BMC Med Inform Decis Mak. 2022 Sep 21;22(1):246. doi: 10.1186/s12911-022-01983-7.
BACKGROUND: Optimal COVID-19 management is still undefined. In this complicated scenario, the construction of a computational model capable of extracting information from electronic medical records, correlating signs, symptoms and medical prescriptions, could improve patient management/prognosis.
METHODS: The aim of this study is to investigate the correlation between drug prescriptions and outcome in patients with COVID-19. We extracted data from 3674 medical records of hospitalized patients: drug prescriptions, outcome, and demographics. The outcome evaluated was hospital outcome. We applied correlation analysis using a Logistic Regression algorithm for machine learning with Lasso and Matthews correlation coefficient.
RESULTS: We found correlations between drugs and patient outcomes (death/discharged alive). Anticoagulants, used very frequently during all phases of the disease, were associated with good prognosis only after the first week of symptoms. Antibiotics very frequently prescribed, especially early, were not correlated with outcome, suggesting that bacterial infections may not be important in determining prognosis. There were no differences between age groups.

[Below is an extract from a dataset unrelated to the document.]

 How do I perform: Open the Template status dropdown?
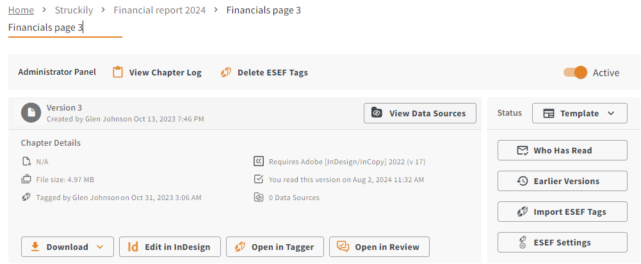point(580,113)
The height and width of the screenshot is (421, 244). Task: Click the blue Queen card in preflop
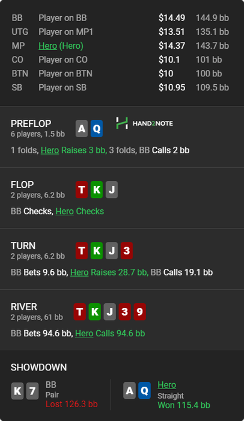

CONCLUSIONS: In conclusion, we achieved an important result in the area of Artificial Intelligence, as we were able to establish a correlation between concrete variables in a real and extremely complex environment of clinical data from COVID-19. Our results are an initial and promising contribution in decision-making and real-time environments to support resource management and forecasting prognosis of patients with COVID-19.